The poster for “Harry Potter and the Deathly Hallows: Part 2” doesn't say the name of the film anywhere on it. In its place in large capital letters are the words: IT ALL ENDS. A bit over dramatic, but not for a Harry Potter fan. For a generation, this is the end of not just a movie franchise, but their childhood.
Author J.K. Rowling's seven-book fantasy series of a wizardry academy and the title character's coming of age and battle with the evil Lord Voldemort began back in 1997 and concluded 10 years later. The film series began in 2001 and now 10 years, eight films, four directors and two screenwriters later we have reached the conclusion.
Just as with the book series, a complex interlocking story and a completely realized world, the films are an impressive achievement. This is a franchise that never dips blow a certain quality level. The films range from simply good to excellent.
At this point, if you are not on board the train to Hogwarts Academy, which takes a beating this time around, this film isn't going to change anything. In fact, if a friend or family member were to drag a newbie to see this film it would be incomprehensible and not because it is the second part of a two-part film, but because it is the culmination of everything that came before it.

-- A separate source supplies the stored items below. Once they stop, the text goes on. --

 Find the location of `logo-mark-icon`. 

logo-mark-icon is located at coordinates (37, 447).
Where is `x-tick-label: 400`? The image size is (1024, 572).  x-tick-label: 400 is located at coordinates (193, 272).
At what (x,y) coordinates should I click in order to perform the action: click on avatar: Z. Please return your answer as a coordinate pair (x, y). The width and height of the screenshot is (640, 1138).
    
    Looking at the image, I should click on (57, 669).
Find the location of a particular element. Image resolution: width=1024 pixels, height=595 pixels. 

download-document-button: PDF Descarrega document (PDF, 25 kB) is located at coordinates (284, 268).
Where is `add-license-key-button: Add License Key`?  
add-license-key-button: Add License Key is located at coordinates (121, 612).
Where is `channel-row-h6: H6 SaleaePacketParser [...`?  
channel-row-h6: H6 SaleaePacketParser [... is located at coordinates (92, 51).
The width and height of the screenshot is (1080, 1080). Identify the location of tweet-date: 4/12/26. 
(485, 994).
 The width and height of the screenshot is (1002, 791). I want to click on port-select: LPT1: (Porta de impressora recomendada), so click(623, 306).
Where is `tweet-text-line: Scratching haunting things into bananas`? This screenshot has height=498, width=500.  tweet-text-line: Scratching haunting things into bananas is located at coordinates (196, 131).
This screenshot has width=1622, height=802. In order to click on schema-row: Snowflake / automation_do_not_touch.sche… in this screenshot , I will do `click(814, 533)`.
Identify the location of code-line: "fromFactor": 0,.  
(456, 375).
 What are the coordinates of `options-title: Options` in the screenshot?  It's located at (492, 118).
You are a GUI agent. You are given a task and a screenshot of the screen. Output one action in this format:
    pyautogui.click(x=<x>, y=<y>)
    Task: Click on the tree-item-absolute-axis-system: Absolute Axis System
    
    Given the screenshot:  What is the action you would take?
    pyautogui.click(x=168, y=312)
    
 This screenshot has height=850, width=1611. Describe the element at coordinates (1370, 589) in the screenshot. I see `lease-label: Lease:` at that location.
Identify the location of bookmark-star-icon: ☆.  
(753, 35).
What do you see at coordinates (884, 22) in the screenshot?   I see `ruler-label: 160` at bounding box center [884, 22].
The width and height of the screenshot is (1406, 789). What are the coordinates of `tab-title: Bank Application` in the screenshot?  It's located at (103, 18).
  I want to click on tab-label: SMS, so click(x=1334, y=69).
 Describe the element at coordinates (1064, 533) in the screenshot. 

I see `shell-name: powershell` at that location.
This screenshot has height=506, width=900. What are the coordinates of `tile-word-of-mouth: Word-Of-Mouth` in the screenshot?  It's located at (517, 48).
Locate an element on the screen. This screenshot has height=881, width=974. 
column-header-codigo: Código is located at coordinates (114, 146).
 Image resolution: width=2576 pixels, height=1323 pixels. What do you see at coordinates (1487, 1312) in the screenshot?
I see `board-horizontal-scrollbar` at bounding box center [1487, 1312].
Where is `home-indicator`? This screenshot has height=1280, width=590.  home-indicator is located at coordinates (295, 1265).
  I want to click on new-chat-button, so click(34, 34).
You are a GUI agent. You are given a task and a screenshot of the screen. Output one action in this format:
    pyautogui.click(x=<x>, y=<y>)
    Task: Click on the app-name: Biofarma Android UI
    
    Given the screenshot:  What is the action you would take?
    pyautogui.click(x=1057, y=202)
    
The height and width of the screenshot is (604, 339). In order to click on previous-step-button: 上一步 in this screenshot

A lot happens in the film and getting too much into plot will lead to spoilers, which shall be avoided for those, who, like me, haven't read the books. All you need to know about the plot is Harry (Daniel Radcliffe) finally faces off with Voldemort (a truly creepy Ralph Fiennes).
Although Harry's loyal friends Ron (Rupert Grint) and Hermione (Emma Watson) stand by him, he must make the final confrontation alone. Harry also gets help from Neville Longbottom (Matthew Lewis), an awkward classmate, who in this final chapter becomes a heroic leader. Watching Neville get his due is one of the joys of this film.
It is amazing that all the principal child actors were never replaced and they've grown into fine adult actors able to hold their own with a cast of some of the best British actors alive. Of the massive cast, all of which is splendid, if you had to spotlight someone it is Alan Rickman's Severus Snape. His pregnant pauses and ambiguous intentions remain intact, but now we finally get to see Snape as he truly is. Rickman plays it beautifully.
Director David Yates returns for his fourth film. It was wise to have the last four films be handled by one filmmaker since, unlike the previous four which were more episodic, the final three books were more like a trilogy.
Yates is a skillful filmmaker who has had to bring the darker half of the series to the screen. Each progressive film has drained more of the color from the brightly colored universe director Chris Columbus first introduced in “Harry Potter and the Sorcerer’s Stone.”
The first half of “Deathly Hallows” was slow, pensive and introspective and did a fine job of putting into motion everything that unfolds in “Part 2,” which is at times relentlessly intense. This is no longer merely kid stuff. The film earns its PG-13 rating.
Yates does a good job keeping this final film tightly paced. This is an exciting, fast-moving film — sometimes too much so. There is a climatic battle at Hogwarts and the death of several characters are quickly glossed over.
Dealing with the death of characters seems to be one of Yates limitation as a filmmaker. In all the films he has directed, major characters die and it always feels anti-climatic and lacks the emotional payoff they deserve. That being said, there is a character killed in “Deathly Hallows: Part 2” that is addressed perfectly and in a way that is deeply saddening.
Steve Kloves, who has adapted all but one of the books, returns to cross the finish line. Throughout the series he has done a good job of distilling books that continued to increase in length. Yes, things were cut and things were altered, but the essence always remained intact.
The producers on the film wisely decided, after the first couple films, to not slavishly follow the books and to make the films their own thing. The films remain faithful to Rowling's vision while also being able to have their own take on the world, which is the sign of a good adaptation.
Clearly, Potter isn't for everyone, but for the loyal fans this is a fitting end to one of the most beloved characters in both modern film and literature.